Amazing how a good run can perk up the spirits on a blog. Last Wednesday, business prevented me from watching the Sunderland match and I started to read the comments on the blog around midnight needing to find out how we played. It seems we did OK.
Chiefy even provided a link to the video highlights and I am indebted to him. Keef was so buoyed by the win that he abandoned his sulk and dropped in for a chat. Bless him.
If you want match analysis then it has to be Damo’s or Doc’s or JPA’s or ak's or kohoutek’s or other notables bloggers who publish their thoughts here. I’m only any good if you want some sly invective on the frailties of the personalities involved in the circus that football’s become, so, beyond saying that our win over a very determined Stoke was extremely heartening, I’ll leave the football to my betters.
So what am I doing here?
It’s the Waiter. Plus ça change, plus c'est la même chose.. He spends and spends and nothing changes. He’s brought a full back who can’t defend and a midfielder who can’t get fit. And he keeps losing matches. And the plot. I hope God forgives me for even thinking such thoughts but watching a football manager go insane in slow motion, in public, is blinding entertainment.
"I can guarantee we will finish in the top four." Did he really say that? I’ve touched on this topic before and I’m probably becoming boring, but I can’t leave it alone. This is tragedy in the Shakespearean idiom. Great men and great institutions brought to ruin by a human flaw. Between them, Hicks, Gillett and Benitez will demolish Liverpool FC. As if one wasn’t enough, that’s three human flaws.
What’s the Waiter’s flaw? Paranoia. Last season he began to demonstrate the mental infirmity that now characterises his daily life: He gave us a fairly regular diatribe against the football gods, the football match officials, the football authorities and the football manager “Meeester Ferguson”. It was all a vast conspiracy designed to rob him of his destiny.
After the Portsmouth defeat, Rafa threw a complete wobbler. It was hypnotic. It was always going to be a difficult interview and if he’d had any brains he’d have swerved it, but the Waiter was on a mission – he needed to tell the world about the conspiracies. Benitez shuffled in the corner in that peculiar fashion of his, waiting to reveal his terrible secret. You just knew it was going to be funny.
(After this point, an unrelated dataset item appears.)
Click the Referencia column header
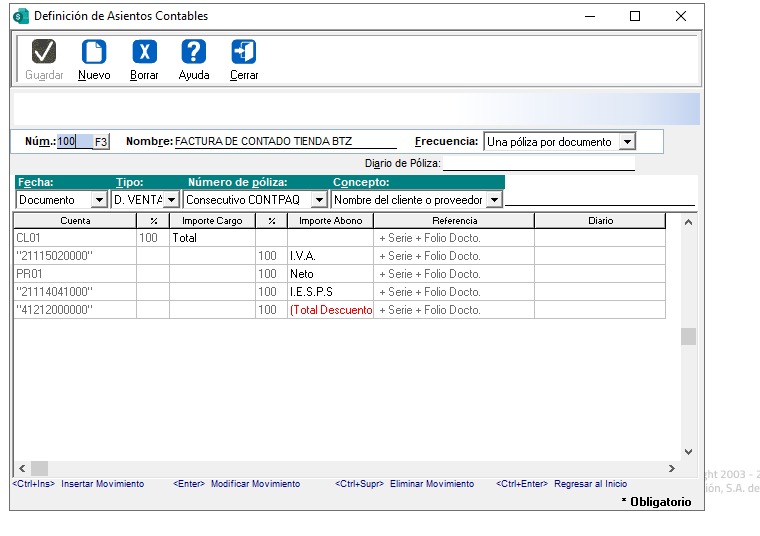 point(454,220)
The questions were irrelevant; Rafa was ready to indict the guilty and tell to the world the details of the great conspiracy.
'The referee was “perfect”, Mascherano never fouled anyone, and our season starts with the next match.' The words tumbled out and it was clear his sanity was on the edge – the manager of a Sky 4 club was coming unglued as we watched.
At least, last year, when everyone could see he was crackers, he could have been dismissed cheaply. Now, reportedly, it will cost £20 million. You have to question the sanity of Gillett and Hicks for giving the Waiter his new contract. This medieval Elizabethan drama is almost better than the football.
Sublime, absolutely sublime – I make no apologies for delighting in this. Liverpool Football Club is destined for receivership since only Champions League football can sustain the wage bill.
And now we’ve lost Sparky. The great and the good in football’s media world have come out in sympathy and it’s turned my stomach. Some of the clowns have even opined that young potential managers will be deterred from coming into management because of the need to achieve results when spending £200 million of the owner’s money. These armchair pundits are utterly clueless – if the Sparkys’ of this world aren’t sacked, how are others ever going to get a chance? If you supported Man City, who would you rather have, Hughes or Mancini?
The management merry-go-round is all part of the circus, anyway. Feed ‘em to the lions, I say. Actually, if you fed The Special One to the lions my money would be on Mourinho. But then, I love the bloke - brass balls and charismatic. Forget the football, make him the Prince of Wales.
Scratch that – make him King of England. What do we do with the Windsors? Take them to the Coliseum and give the lions a light lunch. Not Prince Harry, of course. Harry’s a geezer and a proper person. Come to think of it, he’d probably make a great football manager. That’s it then: Churchill’s Liverpool solution – sack the Waiter and appoint Henry Windsor. He’d then be called ‘Arry Windsor. Job done.
The footballing Gods destroyed Leeds because, under Don Revie, Leeds tried to destroy football. Now they amuse themselves with Liverpool. Their greatness will become a memory and their achievements will be surpassed by Manchester United. How terribly sad.